Excerpted data —
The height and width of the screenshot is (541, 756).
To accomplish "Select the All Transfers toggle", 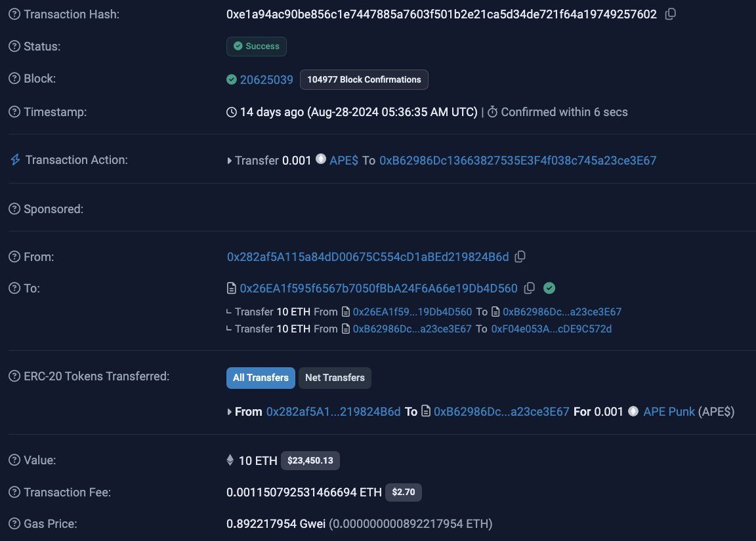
--
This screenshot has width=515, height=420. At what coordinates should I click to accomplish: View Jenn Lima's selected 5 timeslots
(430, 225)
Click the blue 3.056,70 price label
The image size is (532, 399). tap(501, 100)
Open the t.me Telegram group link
--
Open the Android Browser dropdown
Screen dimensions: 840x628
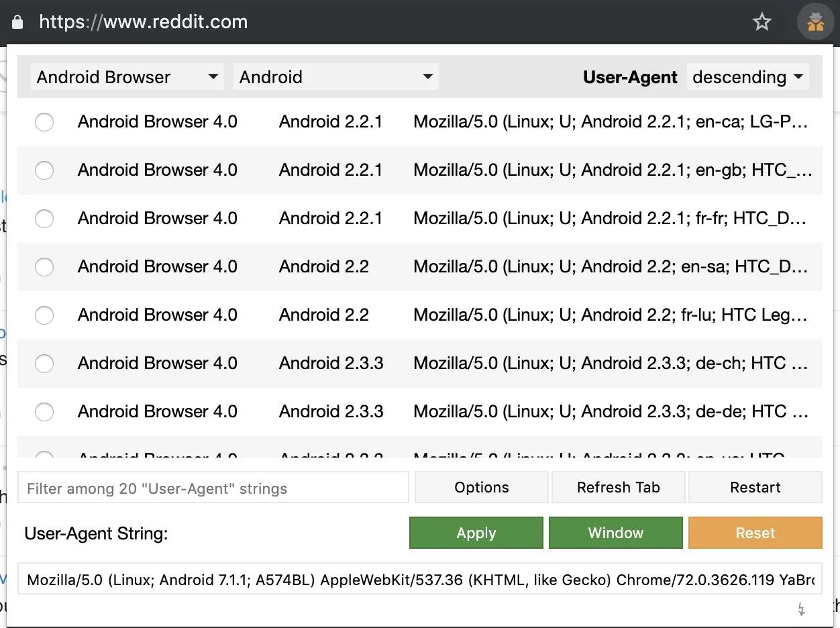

To do —
Output exactly the lines above, from the line with "The height and" to the line with "the All Transfers", both included; skip the pictures.

Your response —
The height and width of the screenshot is (541, 756).
To accomplish "Select the All Transfers toggle", 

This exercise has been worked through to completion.